Netflix stock split history
Data source:S&P Global Market Intelligence.
The first stock split occurred less than two years after Netflix joined the stock market after the company had just crossed $1 billion of market capitalization. Operating strictly as a subscription DVD-by-mail service at the time, Netflix was only showing hints of its broad appeal and improving finances. Revenue soared by 80% in 2003 as the company reached 1.5 million subscribers. It turned out its first annual profit that year to the tune of $7 million. "Our Q4 performance and the announced stock split reflect the strong, organic and sustained growth of the Netflix model," CEO Reed Hastings said at the time.
It would be a few years before management began testing the streaming video service that would become the engine behind its stratospheric global growth.
Split No. 2 happened in mid-2015, when the business looked much different than it did in those early days. Netflix added 13 million new members through calendar 2014 (entirely in the streaming segment), compared to 11 million in the previous year, which brought its total to 60 million subscribers. At the same time the international business had spiked to 22 million users.
Image source: Netflix.
All of that success helped push shares to nearly $700 apiece. At that price tag, Netflix was one of the most expensive stocks in the S&P 500 index (on an absolute basis). The seven-for-one split did nothing to change the underlying value of the business, but it did make it easier for smaller investors to trade the stock. At about $100 per share, it suddenly became much easier to lower or increase your exposure to the business in relatively small increments.
The next split
Netflix's future, and its prospects for additional price-driven splits down the road, likely comes down to two key questions. First, how will it perform on the global stage? Despite availability in every market around the world (with the notable exception of China), the subscriber base is still heavily tilted toward domestic users.

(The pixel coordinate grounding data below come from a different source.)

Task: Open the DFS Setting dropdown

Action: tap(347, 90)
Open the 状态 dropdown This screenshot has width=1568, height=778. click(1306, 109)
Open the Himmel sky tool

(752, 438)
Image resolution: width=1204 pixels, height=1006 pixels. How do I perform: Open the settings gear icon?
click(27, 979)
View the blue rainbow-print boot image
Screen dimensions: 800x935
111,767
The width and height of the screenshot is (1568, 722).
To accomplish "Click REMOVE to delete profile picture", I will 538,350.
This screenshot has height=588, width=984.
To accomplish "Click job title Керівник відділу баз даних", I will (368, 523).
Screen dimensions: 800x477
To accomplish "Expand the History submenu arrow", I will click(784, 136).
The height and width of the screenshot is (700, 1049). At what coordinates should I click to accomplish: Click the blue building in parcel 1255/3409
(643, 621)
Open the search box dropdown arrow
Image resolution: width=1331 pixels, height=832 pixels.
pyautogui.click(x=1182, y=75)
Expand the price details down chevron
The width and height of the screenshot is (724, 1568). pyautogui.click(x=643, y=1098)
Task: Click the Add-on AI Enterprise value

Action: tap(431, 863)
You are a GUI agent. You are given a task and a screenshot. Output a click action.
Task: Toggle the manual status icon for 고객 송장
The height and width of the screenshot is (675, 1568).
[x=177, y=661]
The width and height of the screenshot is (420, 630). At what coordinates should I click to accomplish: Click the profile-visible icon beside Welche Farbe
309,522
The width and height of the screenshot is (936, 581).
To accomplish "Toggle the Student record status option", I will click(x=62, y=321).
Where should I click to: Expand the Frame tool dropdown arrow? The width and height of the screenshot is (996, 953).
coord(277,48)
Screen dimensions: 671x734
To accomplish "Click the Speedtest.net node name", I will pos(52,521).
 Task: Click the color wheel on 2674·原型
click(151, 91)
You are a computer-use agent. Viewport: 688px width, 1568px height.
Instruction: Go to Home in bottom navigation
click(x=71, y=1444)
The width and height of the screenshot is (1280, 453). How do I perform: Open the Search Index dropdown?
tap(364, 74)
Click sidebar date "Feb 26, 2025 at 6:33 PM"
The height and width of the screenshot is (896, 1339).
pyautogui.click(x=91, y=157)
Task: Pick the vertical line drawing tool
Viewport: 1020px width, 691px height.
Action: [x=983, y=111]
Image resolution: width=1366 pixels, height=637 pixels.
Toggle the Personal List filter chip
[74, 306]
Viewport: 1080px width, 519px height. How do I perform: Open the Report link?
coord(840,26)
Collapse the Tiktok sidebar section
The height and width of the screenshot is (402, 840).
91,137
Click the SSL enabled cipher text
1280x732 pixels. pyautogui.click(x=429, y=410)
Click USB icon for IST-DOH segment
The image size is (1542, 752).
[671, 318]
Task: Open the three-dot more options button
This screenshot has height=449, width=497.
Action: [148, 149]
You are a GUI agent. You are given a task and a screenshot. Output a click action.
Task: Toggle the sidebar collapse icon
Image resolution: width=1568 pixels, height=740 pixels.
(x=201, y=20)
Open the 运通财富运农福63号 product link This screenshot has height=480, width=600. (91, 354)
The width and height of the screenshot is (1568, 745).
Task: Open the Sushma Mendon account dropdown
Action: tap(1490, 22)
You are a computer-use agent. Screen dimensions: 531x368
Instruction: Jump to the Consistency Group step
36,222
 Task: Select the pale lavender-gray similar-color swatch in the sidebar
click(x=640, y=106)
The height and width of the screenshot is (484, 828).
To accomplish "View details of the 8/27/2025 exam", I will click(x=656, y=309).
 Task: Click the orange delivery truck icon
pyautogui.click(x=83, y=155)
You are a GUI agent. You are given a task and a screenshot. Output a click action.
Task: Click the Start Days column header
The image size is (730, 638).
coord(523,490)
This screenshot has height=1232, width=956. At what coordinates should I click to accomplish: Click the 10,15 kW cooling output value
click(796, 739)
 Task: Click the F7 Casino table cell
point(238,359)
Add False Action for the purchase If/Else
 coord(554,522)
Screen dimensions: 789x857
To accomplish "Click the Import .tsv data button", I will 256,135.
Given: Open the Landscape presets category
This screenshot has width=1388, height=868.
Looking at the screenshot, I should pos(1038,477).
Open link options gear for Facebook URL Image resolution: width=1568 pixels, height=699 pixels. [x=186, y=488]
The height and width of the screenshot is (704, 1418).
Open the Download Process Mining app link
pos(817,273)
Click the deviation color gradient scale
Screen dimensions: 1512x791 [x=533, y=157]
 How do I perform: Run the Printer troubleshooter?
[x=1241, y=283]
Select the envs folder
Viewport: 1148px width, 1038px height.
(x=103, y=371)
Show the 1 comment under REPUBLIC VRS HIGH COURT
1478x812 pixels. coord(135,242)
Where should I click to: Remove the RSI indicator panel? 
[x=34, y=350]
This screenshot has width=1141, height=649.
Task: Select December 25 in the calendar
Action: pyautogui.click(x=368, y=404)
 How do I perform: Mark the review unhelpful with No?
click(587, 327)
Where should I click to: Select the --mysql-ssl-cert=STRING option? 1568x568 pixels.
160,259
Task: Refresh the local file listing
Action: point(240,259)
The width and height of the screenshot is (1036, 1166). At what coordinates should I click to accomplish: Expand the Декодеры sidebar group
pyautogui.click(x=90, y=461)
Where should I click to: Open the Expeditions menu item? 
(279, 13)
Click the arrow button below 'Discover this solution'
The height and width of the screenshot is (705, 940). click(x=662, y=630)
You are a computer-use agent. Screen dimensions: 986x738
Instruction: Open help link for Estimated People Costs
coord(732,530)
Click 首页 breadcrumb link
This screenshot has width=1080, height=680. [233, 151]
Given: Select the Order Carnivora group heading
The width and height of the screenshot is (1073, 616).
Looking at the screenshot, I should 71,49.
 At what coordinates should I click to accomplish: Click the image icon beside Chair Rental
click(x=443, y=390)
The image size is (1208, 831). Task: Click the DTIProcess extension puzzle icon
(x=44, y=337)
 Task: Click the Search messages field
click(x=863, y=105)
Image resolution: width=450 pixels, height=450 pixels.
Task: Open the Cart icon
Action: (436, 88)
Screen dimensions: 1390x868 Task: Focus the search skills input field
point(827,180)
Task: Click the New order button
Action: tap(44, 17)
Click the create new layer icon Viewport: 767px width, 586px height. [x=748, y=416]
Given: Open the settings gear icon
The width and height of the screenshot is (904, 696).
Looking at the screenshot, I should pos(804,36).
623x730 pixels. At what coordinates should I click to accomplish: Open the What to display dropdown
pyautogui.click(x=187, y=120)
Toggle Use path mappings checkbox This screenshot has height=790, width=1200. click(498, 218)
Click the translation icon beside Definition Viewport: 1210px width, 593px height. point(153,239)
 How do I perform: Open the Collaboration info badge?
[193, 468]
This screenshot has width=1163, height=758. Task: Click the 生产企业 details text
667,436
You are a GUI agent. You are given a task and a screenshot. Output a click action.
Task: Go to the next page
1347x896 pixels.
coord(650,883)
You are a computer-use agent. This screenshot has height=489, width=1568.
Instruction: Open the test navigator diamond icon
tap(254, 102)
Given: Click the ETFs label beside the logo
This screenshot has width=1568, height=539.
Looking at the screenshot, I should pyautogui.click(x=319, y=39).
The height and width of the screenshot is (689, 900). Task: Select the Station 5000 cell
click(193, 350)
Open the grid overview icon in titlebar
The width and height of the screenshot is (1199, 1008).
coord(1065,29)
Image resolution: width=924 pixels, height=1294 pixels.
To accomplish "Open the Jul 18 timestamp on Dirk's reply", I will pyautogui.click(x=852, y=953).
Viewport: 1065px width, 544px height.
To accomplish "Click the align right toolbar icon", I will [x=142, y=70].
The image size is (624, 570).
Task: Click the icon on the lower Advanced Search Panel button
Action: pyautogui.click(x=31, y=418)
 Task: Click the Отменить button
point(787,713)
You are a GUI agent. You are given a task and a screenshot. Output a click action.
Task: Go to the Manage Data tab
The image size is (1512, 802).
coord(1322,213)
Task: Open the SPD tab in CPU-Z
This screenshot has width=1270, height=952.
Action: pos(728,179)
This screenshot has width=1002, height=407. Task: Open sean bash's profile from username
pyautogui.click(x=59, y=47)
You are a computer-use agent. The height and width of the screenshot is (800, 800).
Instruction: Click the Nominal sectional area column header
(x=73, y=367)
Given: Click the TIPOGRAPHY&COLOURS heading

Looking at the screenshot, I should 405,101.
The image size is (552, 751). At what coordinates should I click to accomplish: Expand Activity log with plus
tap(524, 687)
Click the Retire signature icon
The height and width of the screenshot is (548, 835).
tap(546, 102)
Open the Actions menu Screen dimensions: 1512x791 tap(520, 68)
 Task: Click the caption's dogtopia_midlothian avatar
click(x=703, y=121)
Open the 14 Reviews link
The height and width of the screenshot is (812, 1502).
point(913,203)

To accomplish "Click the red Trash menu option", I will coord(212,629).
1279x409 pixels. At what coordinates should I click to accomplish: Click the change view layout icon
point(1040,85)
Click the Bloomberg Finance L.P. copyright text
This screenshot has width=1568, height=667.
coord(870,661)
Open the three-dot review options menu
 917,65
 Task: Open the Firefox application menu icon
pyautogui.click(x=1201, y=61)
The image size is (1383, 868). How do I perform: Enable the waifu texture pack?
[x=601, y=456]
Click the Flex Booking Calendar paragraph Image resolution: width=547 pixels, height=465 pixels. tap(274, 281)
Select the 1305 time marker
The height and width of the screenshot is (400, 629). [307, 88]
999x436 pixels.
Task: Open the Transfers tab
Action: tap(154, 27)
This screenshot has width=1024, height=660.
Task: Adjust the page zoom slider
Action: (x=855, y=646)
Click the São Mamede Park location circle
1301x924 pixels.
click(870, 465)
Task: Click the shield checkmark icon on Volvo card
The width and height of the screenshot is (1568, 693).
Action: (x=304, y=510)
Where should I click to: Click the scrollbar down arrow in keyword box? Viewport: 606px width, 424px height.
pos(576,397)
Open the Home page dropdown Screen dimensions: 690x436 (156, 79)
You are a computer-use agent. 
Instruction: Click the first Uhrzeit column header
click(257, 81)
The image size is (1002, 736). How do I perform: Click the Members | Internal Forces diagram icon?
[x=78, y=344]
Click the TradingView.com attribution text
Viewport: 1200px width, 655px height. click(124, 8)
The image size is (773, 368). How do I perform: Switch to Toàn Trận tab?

Netflix CEO Reed Hastings. Image source: Netflix.
Over the long term the brand will fight to gain acceptance in places like Japan, France, and Brazil. The success that Hastings and his team engineer in that challenge will determine whether -- and how quickly -- the company passes 100 million global subscribers.
Second, can Netflix improve its content offering to the point that subscribers are happy paying more for the service? A big test of that assumption will happen in the next year as the streamer adds hundreds of hours of original programming along with first-rate movie releases from its Disney partnership.
Netflix's first five years as a public company revolved around a brutal fight with Blockbuster over the DVD rental market. Most of the past decade has been about establishing itself as the leading company in the internet-delivered TV business. Hastings believes that model will eventually replace traditional TV, which is why the company is fighting so hard right now to gain scale by boosting its global subscriber rolls.
The article Netflix Inc.'s Stock Split History originally appeared on Fool.com.
Demitrios Kalogeropoulos owns shares of Netflix and Walt Disney. The Motley Fool owns shares of and recommends Netflix and Walt Disney. Try any of our Foolish newsletter services free for 30 days. We Fools may not all hold the same opinions, but we all believe that considering a diverse range of insights makes us better investors. The Motley Fool has a disclosure policy.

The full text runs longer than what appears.